Branded for a balanced biosphere.

AuthorMalatesta, Parisina

We were flying toward Hato Pinero, an hacienda located between the plains of the Orinoco in central Venezuela and the Caribbean mountain range to the north. From the airplane we looked down over the magical hill country of El Baul, where prehistoric slopes rise to 600 meters above sea level, breaking the monotony of the vast plains.

When the light aircraft landed an hour later on a neatly tended strip, we had arrived at what is surely one of the few spots where livestock, nature conservancy and biotourism are harmoniously joined - a feat due to the energy of one man, Antonio Julio Branger, owner and visionary of Hato Pinero.

The Pinero expanse, 80,000 hectares in all, is part of a large flat region, known as the llanos, which occupies more than 300,000 square kilometers of Venezuelan territory and stretches a good way into Colombia. The lowest portions of these savannas were once a sea that linked the two oceans before the Andes came into being.

In the austere natural setting of the plains, all greenery disappears when the rains stop. With only two seasons, dry (November to March) and rainy (May to October), conditions change brusquely from desert heat and baked earth to violent downpours and "rain in buckets." Rivers that were down to a fine trickle swell torrentially. They burst out of their beds as if trying to create a new inland sea. All of nature suddenly enters a new cycle. For animals that survived the drought, thanks to a few isolated water holes, the water everywhere means renewed freedom.

******

_What to work on_
1. According to the Hato Pinero article, how many hectares does the Pinero expanse cover?
2. Lay out as a numbered list, skipping blank lines, the part of the listing that opens with the line containing "Select the red HYPEUSDT price tag" and runs through the end of the listing.

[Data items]
******

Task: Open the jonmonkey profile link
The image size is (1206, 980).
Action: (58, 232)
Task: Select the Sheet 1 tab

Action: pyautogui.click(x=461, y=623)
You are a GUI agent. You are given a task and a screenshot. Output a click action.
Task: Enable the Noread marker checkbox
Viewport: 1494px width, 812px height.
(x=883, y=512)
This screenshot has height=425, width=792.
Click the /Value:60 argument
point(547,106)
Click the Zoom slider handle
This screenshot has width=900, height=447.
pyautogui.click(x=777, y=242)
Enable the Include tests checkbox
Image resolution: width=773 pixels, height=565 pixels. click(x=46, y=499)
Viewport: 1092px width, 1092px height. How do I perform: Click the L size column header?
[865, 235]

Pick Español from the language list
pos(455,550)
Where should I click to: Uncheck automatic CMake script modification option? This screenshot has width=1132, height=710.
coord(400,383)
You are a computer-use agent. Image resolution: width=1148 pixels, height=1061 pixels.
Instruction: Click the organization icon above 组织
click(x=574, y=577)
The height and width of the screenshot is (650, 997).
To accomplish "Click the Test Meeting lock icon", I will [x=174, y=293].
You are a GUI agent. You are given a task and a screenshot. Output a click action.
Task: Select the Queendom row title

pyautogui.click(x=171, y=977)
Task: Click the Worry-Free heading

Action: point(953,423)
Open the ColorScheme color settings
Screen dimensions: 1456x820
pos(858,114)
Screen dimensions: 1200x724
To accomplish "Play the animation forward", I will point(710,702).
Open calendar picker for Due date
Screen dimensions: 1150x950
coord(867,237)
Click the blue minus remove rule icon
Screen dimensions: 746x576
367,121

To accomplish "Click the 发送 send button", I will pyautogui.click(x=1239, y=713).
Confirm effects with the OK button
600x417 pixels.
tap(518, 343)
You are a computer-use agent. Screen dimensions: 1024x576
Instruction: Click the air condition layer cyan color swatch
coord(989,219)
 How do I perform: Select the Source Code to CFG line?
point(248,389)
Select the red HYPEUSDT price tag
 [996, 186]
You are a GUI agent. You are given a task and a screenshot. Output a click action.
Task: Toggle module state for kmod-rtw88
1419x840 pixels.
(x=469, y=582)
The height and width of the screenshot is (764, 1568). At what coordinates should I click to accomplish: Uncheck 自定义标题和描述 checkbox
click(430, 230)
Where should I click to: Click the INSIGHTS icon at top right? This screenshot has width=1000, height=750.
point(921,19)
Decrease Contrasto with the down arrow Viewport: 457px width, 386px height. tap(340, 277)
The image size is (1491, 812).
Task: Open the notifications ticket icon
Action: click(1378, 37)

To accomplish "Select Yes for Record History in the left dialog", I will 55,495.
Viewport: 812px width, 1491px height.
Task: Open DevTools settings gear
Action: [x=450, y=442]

******

_Results_
1. 80,000 hectares.

2.
1. Select the red HYPEUSDT price tag
2.  [996, 186]
3. You are a GUI agent. You are given a task and a screenshot. Output a click action.
4. Task: Toggle module state for kmod-rtw88
5. 1419x840 pixels.
6. (x=469, y=582)
7. The height and width of the screenshot is (764, 1568). At what coordinates should I click to accomplish: Uncheck 自定义标题和描述 checkbox
8. click(430, 230)
9. Where should I click to: Click the INSIGHTS icon at top right? This screenshot has width=1000, height=750.
10. point(921,19)
11. Decrease Contrasto with the down arrow Viewport: 457px width, 386px height. tap(340, 277)
12. The image size is (1491, 812).
13. Task: Open the notifications ticket icon
14. Action: click(1378, 37)
15. To accomplish "Select Yes for Record History in the left dialog", I will 55,495.
16. Viewport: 812px width, 1491px height.
17. Task: Open DevTools settings gear
18. Action: [x=450, y=442]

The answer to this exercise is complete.